EVANSVILLE, Ind. (WEHT) – Evansville Police continue to investigate several shootings in recent months. But they say they’re running into roadblocks, and are not getting help from the public.
Information from witnesses are a key part of any investigation, but police say it’s difficult at times to get people to talk about what they saw. Detectives say fear can be a deterrent, which is a problem they are seeing in connection to recent shootings.
“He is doing well. Making improvements daily. He still has a journey to go,” said Mariama Wilson, who runs mothers against senseless killings, describes the condition of her son, Leadron, who was shot on Wall Street in Evansville in August. his condition is improving, but the frustration of no arrests in the case is still with her.

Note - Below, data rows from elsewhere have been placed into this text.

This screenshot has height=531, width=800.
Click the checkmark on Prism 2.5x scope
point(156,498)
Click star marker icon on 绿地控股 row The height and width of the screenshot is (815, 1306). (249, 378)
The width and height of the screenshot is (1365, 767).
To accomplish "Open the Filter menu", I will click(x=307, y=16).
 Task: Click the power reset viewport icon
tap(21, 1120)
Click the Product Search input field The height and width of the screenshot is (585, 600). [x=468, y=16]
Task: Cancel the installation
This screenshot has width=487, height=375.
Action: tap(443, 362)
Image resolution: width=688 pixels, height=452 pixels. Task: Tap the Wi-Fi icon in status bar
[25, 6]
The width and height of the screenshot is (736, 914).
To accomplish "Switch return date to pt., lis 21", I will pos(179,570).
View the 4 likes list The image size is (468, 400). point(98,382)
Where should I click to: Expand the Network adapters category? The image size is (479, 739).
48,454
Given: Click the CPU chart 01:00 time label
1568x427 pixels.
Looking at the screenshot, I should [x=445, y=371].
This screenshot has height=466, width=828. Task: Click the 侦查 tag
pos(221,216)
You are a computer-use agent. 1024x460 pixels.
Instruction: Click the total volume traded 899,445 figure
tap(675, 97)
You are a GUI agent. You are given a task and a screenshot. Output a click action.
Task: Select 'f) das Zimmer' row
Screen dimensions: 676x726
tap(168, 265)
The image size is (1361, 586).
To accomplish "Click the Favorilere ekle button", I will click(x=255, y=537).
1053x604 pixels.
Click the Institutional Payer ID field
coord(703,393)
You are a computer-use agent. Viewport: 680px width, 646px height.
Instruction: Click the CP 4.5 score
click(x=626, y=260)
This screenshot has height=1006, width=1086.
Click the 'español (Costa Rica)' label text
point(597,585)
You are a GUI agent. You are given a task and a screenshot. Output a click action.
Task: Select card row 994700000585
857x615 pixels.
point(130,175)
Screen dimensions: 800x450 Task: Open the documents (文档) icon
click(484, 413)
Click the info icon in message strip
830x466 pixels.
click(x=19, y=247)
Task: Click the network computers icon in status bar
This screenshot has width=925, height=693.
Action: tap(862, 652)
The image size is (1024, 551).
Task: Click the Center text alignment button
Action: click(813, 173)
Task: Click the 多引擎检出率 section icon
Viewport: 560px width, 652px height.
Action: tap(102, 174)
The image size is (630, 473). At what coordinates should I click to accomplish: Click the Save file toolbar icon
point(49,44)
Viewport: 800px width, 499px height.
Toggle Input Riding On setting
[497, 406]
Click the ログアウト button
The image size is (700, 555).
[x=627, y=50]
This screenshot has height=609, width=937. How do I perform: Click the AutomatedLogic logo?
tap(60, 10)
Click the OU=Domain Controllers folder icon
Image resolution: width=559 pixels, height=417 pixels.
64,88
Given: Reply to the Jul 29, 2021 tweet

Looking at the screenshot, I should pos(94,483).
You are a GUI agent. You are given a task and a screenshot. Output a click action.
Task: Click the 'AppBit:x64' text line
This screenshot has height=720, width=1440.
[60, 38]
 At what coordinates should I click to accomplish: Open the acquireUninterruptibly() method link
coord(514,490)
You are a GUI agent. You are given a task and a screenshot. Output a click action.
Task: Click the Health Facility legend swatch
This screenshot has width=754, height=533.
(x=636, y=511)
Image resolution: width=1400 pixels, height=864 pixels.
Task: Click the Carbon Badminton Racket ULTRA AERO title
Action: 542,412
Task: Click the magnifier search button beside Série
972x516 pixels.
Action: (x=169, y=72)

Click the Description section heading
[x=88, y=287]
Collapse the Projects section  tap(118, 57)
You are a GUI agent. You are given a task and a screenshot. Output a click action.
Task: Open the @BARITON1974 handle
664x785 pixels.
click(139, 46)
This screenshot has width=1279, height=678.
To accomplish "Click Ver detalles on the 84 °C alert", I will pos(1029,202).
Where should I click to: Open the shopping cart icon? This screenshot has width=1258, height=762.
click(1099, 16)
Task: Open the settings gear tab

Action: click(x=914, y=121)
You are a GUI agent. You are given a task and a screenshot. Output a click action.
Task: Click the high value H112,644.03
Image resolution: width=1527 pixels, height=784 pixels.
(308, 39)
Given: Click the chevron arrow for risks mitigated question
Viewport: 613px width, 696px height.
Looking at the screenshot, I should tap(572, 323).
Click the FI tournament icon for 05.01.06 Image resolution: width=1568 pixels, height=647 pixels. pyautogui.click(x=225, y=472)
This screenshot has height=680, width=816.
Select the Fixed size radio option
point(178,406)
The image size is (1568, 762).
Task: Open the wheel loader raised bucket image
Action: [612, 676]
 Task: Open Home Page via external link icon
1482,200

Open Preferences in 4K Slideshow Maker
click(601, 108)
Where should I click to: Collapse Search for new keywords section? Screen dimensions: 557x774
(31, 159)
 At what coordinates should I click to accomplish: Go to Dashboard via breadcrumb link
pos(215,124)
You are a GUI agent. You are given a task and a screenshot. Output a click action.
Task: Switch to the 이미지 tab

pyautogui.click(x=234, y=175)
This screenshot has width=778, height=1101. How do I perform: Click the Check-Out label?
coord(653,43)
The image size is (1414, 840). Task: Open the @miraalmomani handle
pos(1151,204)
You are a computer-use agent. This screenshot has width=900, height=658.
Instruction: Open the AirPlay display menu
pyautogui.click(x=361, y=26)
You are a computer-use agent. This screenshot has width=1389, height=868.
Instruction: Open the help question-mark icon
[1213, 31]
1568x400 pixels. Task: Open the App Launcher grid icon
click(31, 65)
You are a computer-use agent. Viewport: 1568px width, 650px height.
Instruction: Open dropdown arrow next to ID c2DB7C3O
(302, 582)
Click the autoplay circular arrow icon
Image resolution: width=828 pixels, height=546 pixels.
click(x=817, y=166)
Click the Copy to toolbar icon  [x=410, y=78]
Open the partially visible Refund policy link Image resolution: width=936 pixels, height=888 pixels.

“We see this too often, unfortunately, not only with my son’s case, but several cases that we know of that have gone with no arrests being made. There’s still murders being unsolved,” she says.
Evansville Police Detective Jackie Lowe says fear of retaliation is one reason witnesses don’t come forward in some murder investigations, which he says happens in many investigations.
“That’s one of the problems with a lot of the shootings that we have, that you hear about, but then you never see anything like it’s not being looked in to. But the reason it’s not being looked in to is because the victims in those cases don’t want to do anything because they’re afraid the next time it might be them that’s actually being buried,” he said, during Thursday’s press conference on four murder investigations still unsolved from earlier this year.
But Wilson says some people don’t come forward because of what they perceive is a lack of visible action by police.
Eyewitnesses are the key things that are helping solve murders, but it should not solely be put on the community to find all of these shooters and stop all of the shootings that’s going on,” she says.
Wilson also says she’d like to see police do everything they can to protect those who provide information to detectives in murder investigations.